In the beginning they had no idea what awaited them. First, they went to Alsace. They thought that they would quickly regain that territory taken by Germany in 1870. The Basques were located there. During the first two weeks they did not hear a single shot; they walked miles and miles, but they didn´t see even one German. Some became victims of pure exhaustion and the first Basque, François Latournerie of Biarritz, died on August 11. The following days three other Basques were killed, shot or caught by explosives; the three were only 21 years old. But real war broke out for the Basques on August 20.

The Monument of the dead in Hendaye | Photo by Eneko Bidegain

The Monument of the dead in Hendaye | Photo by Eneko Bidegain

 

The majority of Basques were grouped in the 49th Infantry Regiment of Bayonne and the 18th Infantry Regiment of Pau, as well as other regiments of the Aquitaine region. Their task was, along with others, to participate in the Battle of Charleroi (Belgium). The Basques were located in the area of the village of Gozée. The Germans shot them from hiding places. That August 20th, 47 Basques were killed. Two days later another 69 of them died. In that first month, 266 Basques in total died. That first month of the war was the bloodiest for Basques.

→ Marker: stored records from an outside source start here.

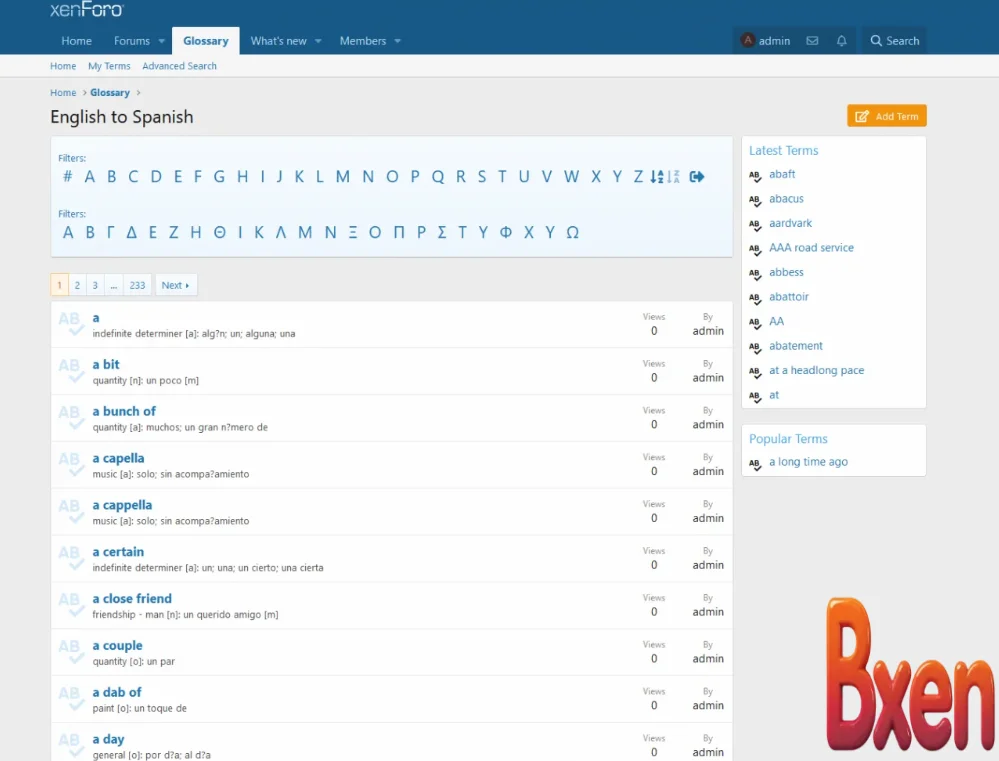Click the alerts bell icon
This screenshot has width=999, height=761.
(841, 41)
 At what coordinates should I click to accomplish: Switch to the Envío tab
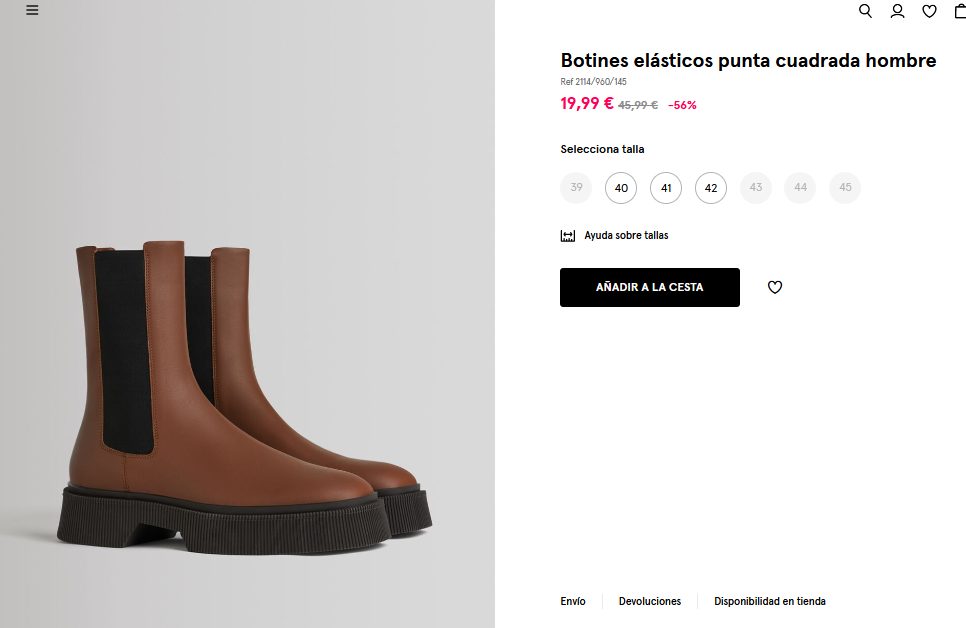(573, 601)
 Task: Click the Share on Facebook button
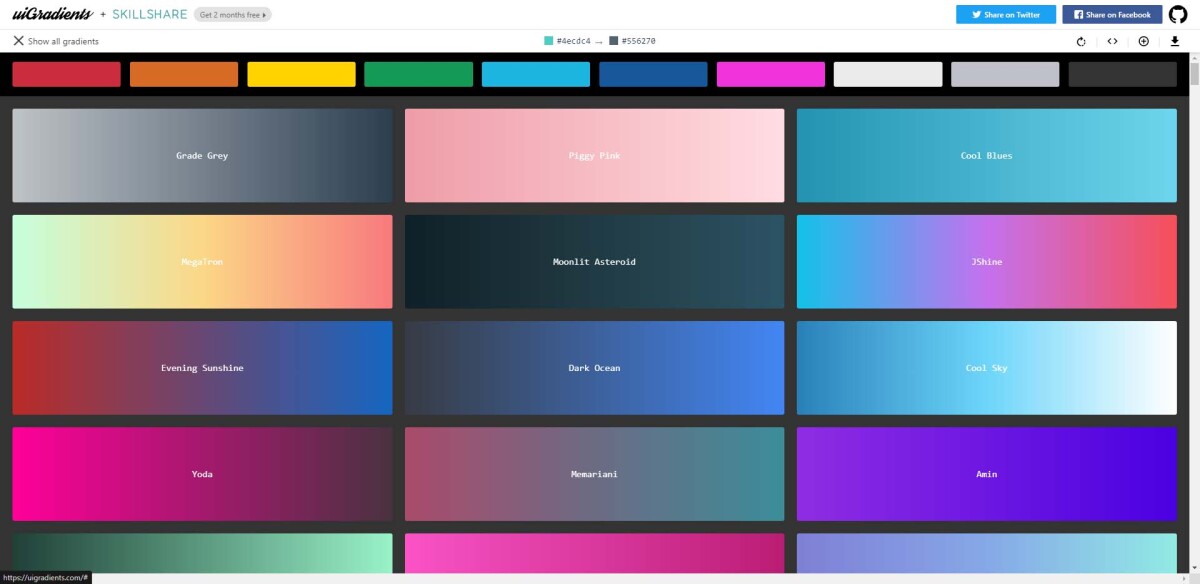[1111, 13]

After that battle, day by day the German army pushed the French army back, almost to Paris. Only at the last minute, France managed to protect Paris, thanks to the battle of Marme in September 1914. At that time, the front was stabilized and until the conclusion of the war, a war of positioning was fought: the French and German armies were divided by a line between Switzerland and the North Sea. The majority of Basques were concentrated in one particular region, the territorial collectivity of Aisnes, in the vicinity of the village of Craonne, at the foot of the path called in French “Chemin des Dames” (literally Ladies´ path).

 

Craonnelle Cemetery, on the Chemin des Dames  | Photo by Eneko Bidegain

Craonnelle Cemetery, on the Chemin des Dames | Photo by Eneko Bidegain

 

Months passed in this strategic location, alternating shifts in the trenches with shifts in the rear lines. The danger of death was constant, although it is also true that not every day was spent in full blown battle, there were quieter days too, despite an occasional bomb falling. In addition to watching over the front line, they were forced to live in deplorable hygienic conditions in the trenches: spending entire days in puddles and mud up to their knees, accompanied by rats and lice and the corpses of fellow soldiers rotting all around.

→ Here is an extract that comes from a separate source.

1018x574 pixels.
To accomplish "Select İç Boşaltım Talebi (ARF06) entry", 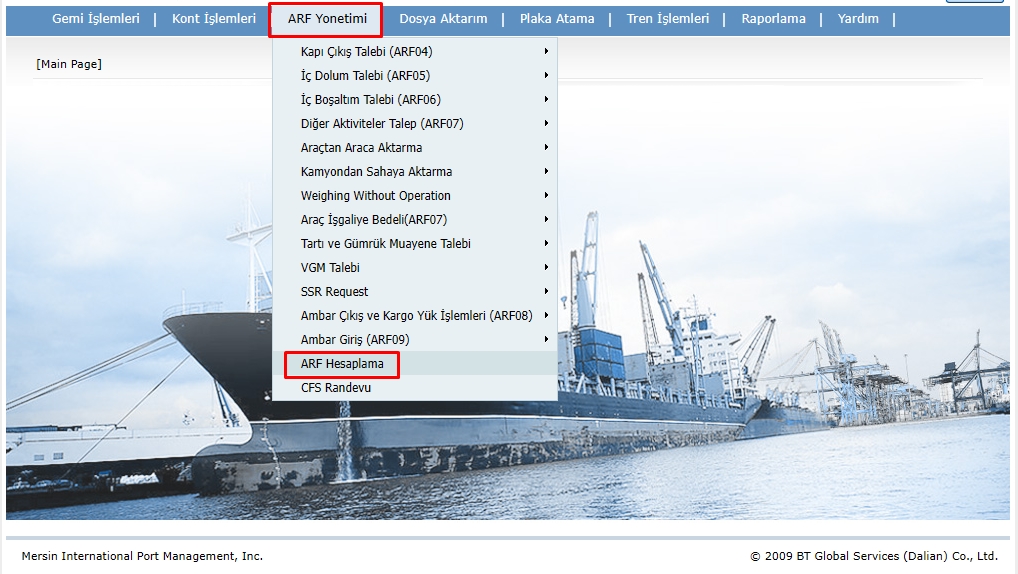I will [370, 100].
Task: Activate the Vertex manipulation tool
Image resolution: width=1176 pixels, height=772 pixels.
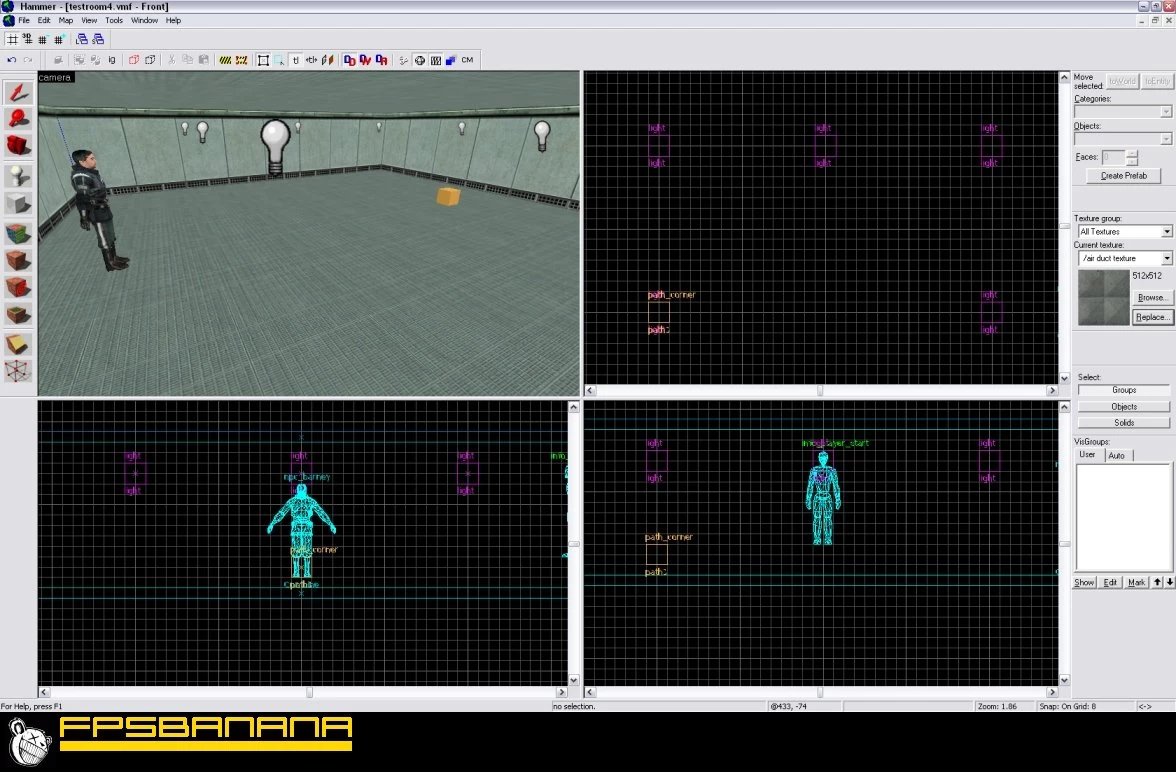Action: pos(19,372)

During the first months of the war the Basques were together because the army divisions were organized geographically. However, as the war began to drag on, the Basques remained grouped together less and less: many died and as the regiments lost people they had to incorporate new members, but from various locations. They also sent Basques to different regiments in other areas. They participated in well-known battles of the Western front, like the Battle of Verdun, in 1916, which the Basques of that time referred to as “hell”.  There were at least 547 Basques who died amidst those shots and bombs.

The Monument of Basques in Craonnelle   | Photo by Eneko Bidegain

The Monument of Basques in Craonnelle | Photo by Eneko Bidegain

The war lasted four years and four months, and in that interval of time, almost 6,000 Basques died, almost all born in the Northern Basque Region. The percentage is shocking, since the Northern Basque Region lost 3% of its population. (In the village of Basusarri 7.25% of the population died). Almost half of the deceased were under age 28.

 

eneko bidegain Eneko Bidegain was a journalist and is now Professor at Mondragón Unibertsitatea. PhD with the thesis “The First World War in the weekly Eskualduna”.